The Diagnostic and Statistical Manual of Mental Disorders, Fifth Edition (DSM-5), is a reference that doctors and mental health professionals use to help diagnose mental health conditions. Each personality disorder has criteria that must be met for a diagnosis.
A primary care doctor or mental health professional will ask you questions based on these criteria to determine the type of personality disorder. In order for a diagnosis to be made, the behaviors and feelings must be consistent across many life circumstances.
They should also cause significant distress and impairment in at least two of the following areas:
- the way you perceive or interpret yourself and other people
- the way you act when dealing with other people
- the appropriateness of your emotional responses
- how well you can control your impulses
In some cases, your primary care doctor or mental health professional may perform blood tests to determine whether a medical problem is causing your symptoms. In some cases, they may order a screening test for alcohol or drugs if they think substances are causing your symptoms.
Treatment can vary depending on the type and severity of your personality disorder. It may include psychotherapy and medications.
Psychotherapy, or talk therapy, may help in managing personality disorders. During psychotherapy, you and a therapist can discuss your condition, as well as your feelings and thoughts. This can provide you with insight on how to manage your symptoms and behaviors that interfere with your daily life.
There are many types of psychotherapy. Dialectical behavior therapy can include group and individual sessions where people learn how to tolerate stress and improve relationships. Cognitive behavioral therapy aims to teach people how to change negative thinking patterns so they can better cope with everyday challenges.
There aren’t any medications approved for the treatment of personality disorders. However, certain types of prescription medications might be helpful in reducing various personality disorder symptoms, such as:
- antidepressants, which can help improve a depressed mood, anger, or impulsivity
- mood stabilizers, which prevent intense mood changes and reduce irritability and aggression
- antipsychotic medications, also known as neuroleptics, which can help reduce symptoms of psychosis like hallucinations and delusions
- anti-anxiety medications, which can help relieve anxiety, agitation, and insomnia
If you think someone may have symptoms of a personality disorder, or if they tell you that they think they do, encourage them to talk with a mental health professional. While voicing your concerns may cause tension, emphasize that your first priority is their well-being.
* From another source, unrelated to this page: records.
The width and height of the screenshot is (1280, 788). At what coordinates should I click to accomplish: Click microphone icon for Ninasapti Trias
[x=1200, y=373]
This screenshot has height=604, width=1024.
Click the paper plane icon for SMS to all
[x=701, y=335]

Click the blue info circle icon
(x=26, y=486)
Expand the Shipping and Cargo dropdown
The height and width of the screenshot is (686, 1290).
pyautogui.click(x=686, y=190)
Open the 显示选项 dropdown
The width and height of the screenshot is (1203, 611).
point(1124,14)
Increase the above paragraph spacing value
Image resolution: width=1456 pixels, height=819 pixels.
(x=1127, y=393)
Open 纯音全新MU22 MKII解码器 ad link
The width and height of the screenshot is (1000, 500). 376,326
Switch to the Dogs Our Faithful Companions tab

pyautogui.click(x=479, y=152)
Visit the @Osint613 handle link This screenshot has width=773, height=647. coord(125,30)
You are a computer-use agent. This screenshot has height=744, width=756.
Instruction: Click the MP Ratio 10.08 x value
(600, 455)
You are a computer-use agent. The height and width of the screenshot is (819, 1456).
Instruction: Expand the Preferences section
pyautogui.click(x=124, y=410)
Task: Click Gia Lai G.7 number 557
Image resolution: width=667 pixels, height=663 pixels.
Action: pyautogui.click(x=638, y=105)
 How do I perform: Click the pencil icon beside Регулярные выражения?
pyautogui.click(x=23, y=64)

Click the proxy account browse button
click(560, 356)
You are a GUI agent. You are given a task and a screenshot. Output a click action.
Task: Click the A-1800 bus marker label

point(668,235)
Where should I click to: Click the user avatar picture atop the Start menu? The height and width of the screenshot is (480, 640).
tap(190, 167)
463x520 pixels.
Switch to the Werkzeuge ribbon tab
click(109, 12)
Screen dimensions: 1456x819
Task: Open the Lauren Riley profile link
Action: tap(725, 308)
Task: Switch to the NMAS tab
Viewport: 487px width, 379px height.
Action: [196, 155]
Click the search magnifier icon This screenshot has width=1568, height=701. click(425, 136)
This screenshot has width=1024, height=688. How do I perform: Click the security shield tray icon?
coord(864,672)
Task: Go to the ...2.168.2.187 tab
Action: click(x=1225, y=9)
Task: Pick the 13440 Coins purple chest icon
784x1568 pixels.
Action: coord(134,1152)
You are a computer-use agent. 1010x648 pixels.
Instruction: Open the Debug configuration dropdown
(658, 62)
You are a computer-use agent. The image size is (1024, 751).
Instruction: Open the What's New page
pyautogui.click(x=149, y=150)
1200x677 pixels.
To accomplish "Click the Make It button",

Call 911 or local emergency services if you ever feel that the other person intends to cause harm to themselves or others.
You can also provide your loved one with a list of crisis resources for when they need immediate support. Below are some hotlines and text lines that they can reach 24/7.
The most important aspect of treating a personality disorder is determining the condition in the first place. When you recognize that you have a mental health condition, it will be easier for you to seek and stick with treatment.
Once you find a treatment that works for you, you should see an improvement in your symptoms.
You may have to try a few different types of treatment to find what works best. That’s OK. What matters is that you find a good fit.